Au moment où Balzac annonçait La Fille aux yeux d'or (sous son premier titre La Femme aux yeux
rouges) dans la postface de la première
édition de l’Histoire des Treize (1833), Delacroix venait de lui écrire une longue lettre qui montrait
son admiration pour Louis Lambert.
L'écrivain et le peintre s'étaient rencontrés durant le premier hiver mondain
de Balzac 1829-1830), mais R. Fortassier reprend l'hypothèse qu'ils se connaissaient
peut-être depuis 1824 grâce à Raisson, ancien condisciple du peintre. La
Femme au perroquet (1827) et La
Femme aux bas blancs (1827-1832, musée du Louvre) d'inspiration
très proche figurèrent en 1832 à l'exposition de la galerie Colbert organisée
au profit des victimes du choléra. Ces œuvres
attirèrent les louanges de Théophile Gautier, qui les compara à un
"bijou de couleurs". Selon toute vraisemblance, Balzac a dû les
voir sur le conseil de son ami. Son admiration pour Delacroix remontait au
Salon de 1824, où il avait remarqué l'un des premiers envois du peintre, les
Scènes des Massacres de Scio, citées
en 1839 dans Pierre Grassou : Balzac
évoque alors "les injures prodiguées à Delacroix". L'émeute des
jeunes enthousiasmes et l'horreur sacrée des classiques provoquées par cette
œuvre puis, en 1827, par l'audacieuse Mort
de Sardanapale se retrouvent
dans les débuts de la carrière de Bridau. Dès 1829, La Maison du chat-qui-pelote
met en scène un artiste dandy qui évoque déjà
Delacroix. En 1830, Balzac publie Une passion dans le désert dans La Revue de Paris et, en 1832, se propose de peindre dans une
nouvelle "l'intérieur d'un harem" qui prendrait le titre d'Une
passion dans le sérail, mais ne sera
jamais publiée [1]
.
Le peintre et son œuvre hantent désormais La Comédie humaine.

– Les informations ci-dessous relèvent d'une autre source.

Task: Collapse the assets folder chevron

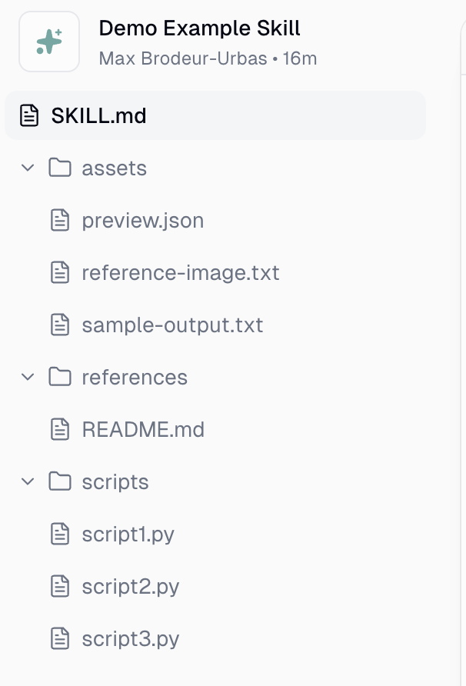Action: point(28,168)
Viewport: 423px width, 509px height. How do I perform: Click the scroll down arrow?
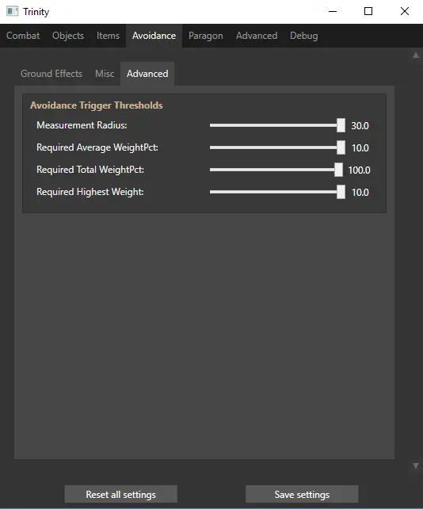point(416,466)
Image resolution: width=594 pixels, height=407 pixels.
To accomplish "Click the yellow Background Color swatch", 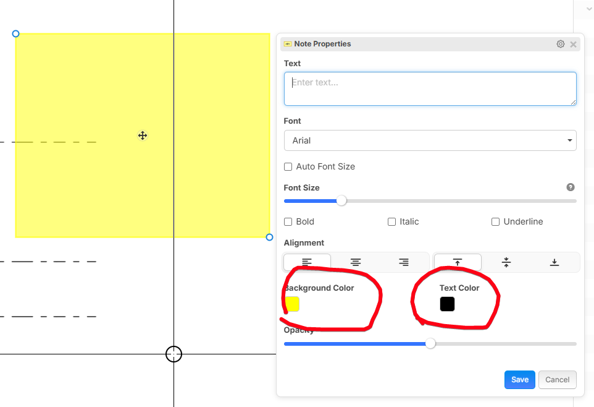I will pos(292,304).
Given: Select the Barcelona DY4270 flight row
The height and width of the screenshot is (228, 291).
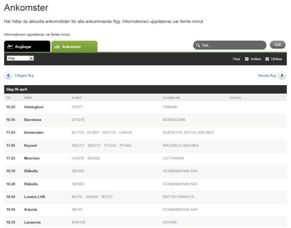Looking at the screenshot, I should click(x=145, y=120).
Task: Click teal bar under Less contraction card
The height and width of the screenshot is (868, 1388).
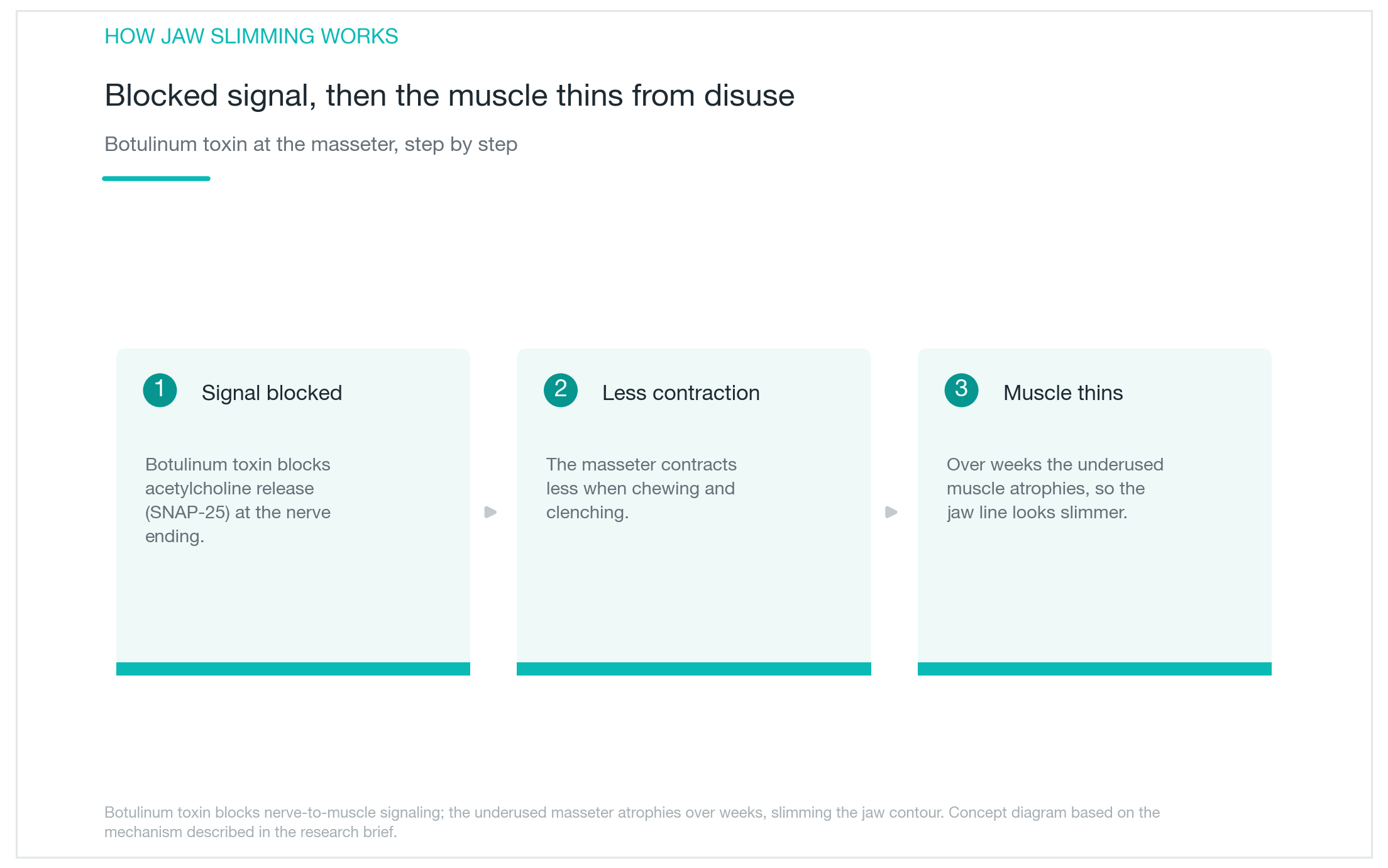Action: click(x=694, y=669)
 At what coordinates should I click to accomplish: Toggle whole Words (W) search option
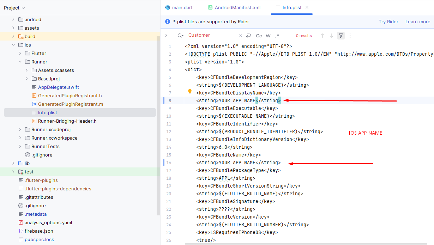268,36
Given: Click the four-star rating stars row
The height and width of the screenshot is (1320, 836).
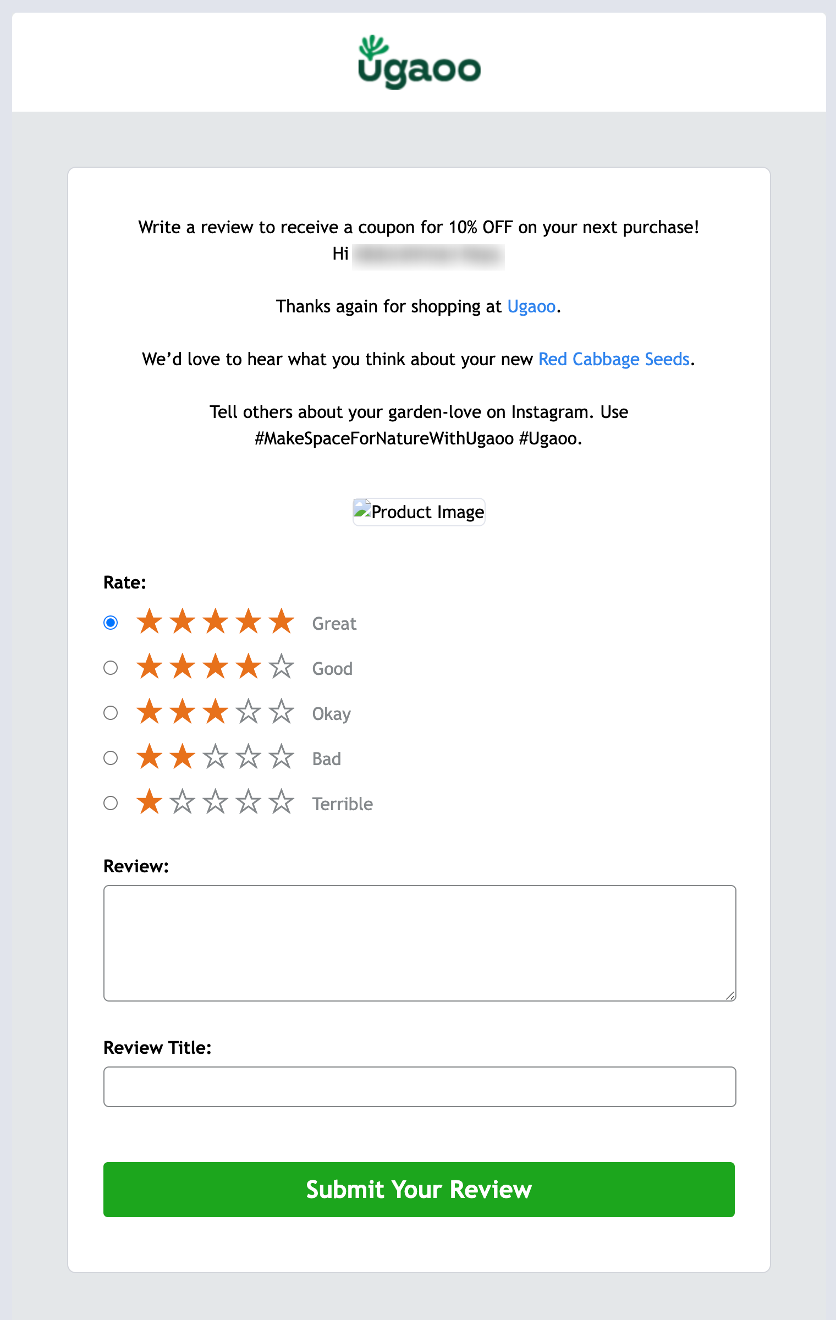Looking at the screenshot, I should pyautogui.click(x=215, y=667).
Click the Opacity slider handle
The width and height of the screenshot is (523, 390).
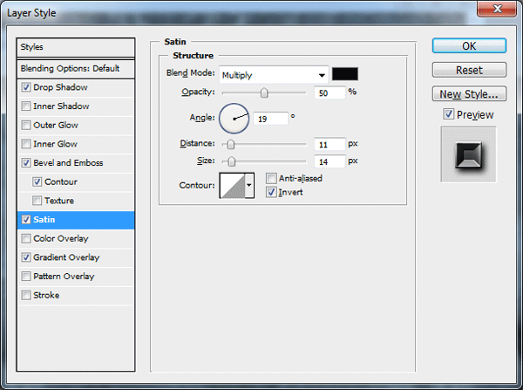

La Fille aux yeux d’or ne
fut dédicacée à Delacroix qu'en 1843 dans l'édition Furne, mais le roman,
dont le premier chapitre parut en 1834 et les deux derniers en mai 1835, est
imprégné des visions romantiques du peintre. La couleur opulente, son interaction
avec la lumière, son symbolisme, la sensualité pure choisie pour sujet, l'érotisme
lié à l'Orient, jusqu'à la description picturale du boudoir de Paquita, sa
présentation théâtrale et la symphonie de rouge et d'or, enfin la scène d'orgie
finale du meurtre perpétré dans un déluge de sang, tous ces éléments imposent
l'idée que le roman fut inspiré par l'œuvre orientaliste de Delacroix. On
sait aussi la profonde impression que firent sur Balzac Les Femmes
d’Alger au Salon de 1834,
qui, selon O. Bonard, permit à son génie oriental de prendre un nouvel essor
dans La Fille aux yeux d'or.
Plus précisément,
La Femme au perroquet apparaît à maintes reprises en filigrane dans le roman. Le leitmotiv "or
et plaisir" scande l'ouverture du récit où l'esclave Paquita, avec ses
yeux d'idole, procurera toute la joie des sens. Thèmes et couleurs se fondent
dans un texte construit comme un tableau dont l'architecture mystérieuse se
dévoile peu à peu. L'univers intime et fantasmatique de la peinture de l'odalisque
de Delacroix est, sans nul doute possible, une source majeure du romancier
qui "se montre ici le disciple
et l'émule du peintre [2]".
G. Hirschfell en 1946, J. Cain et R. Pierrot en 1950 ont
affirmé cette thèse de l'influence de La Femme au perroquet sur La Fille aux yeux d'or ainsi
que R. Fortassier en 1977 pour laquelle "le souvenir de Delacroix, dont
Balzac admire La Femme au perroquet et Femmes d’Alger dans leur appartement, imprime aussi à l'œuvre une unité de dessin et de ton. Dans les trois
scènes ou tableaux qui mettent en présence les deux amants [...] on peut déjà
reconnaître des profils à la Delacroix dans le groupe du beau cavalier de
Marsay, de la belle odalisque et de la vieille sibylle, réunis dans le salon
rouge et vert [3]."
Le rapprochement a également été signalé par M. Vincent en 1956 dans sa notice
sur l'œuvre pour le catalogue du musée de Lyon. Lorsque de Marsay compare
Paquita à "l'original de la délirante peinture appelée la femme caressant
sa chimère [4]", dont Balzac a lu la description dans
Fragoletta de Latouche ("que
de grâces dans l'attitude et particulièrement dans les bras de cette femme
! "), c'est La Femme au perroquet qui
semble désignée. Pour la première rencontre dans le boudoir, c'est aussi avec
l'attention du peintre disposant des étoffes précieuses derrière son modèle
que le romancier tapisse les murs, accumule les coussins et déroule les tapis,
tandis que Paquita apparaît comme la réplique littéraire de l'odalisque peinte
: "Les chatoiements de la tenture, dont la couleur changeait suivant
la direction du regard, en devenant ou toute blanche, ou toute rose, s'accordaient
avec les effets de la lumière qui s'infusait dans les diaphanes tuyaux de
la mousseline, en produisant de nuageuses apparences. L'âme a je ne sais quel
attachement pour le blanc, l'amour se plaît dans le rouge, et l'or flatte
les passions, il a la puissance de réaliser leurs fantaisies. Ainsi tout ce
que l'homme a de vague et de mystérieux en lui-même, toutes ses affinités
inexpliquées se trouvaient caressées dans leurs sympathies involontaires.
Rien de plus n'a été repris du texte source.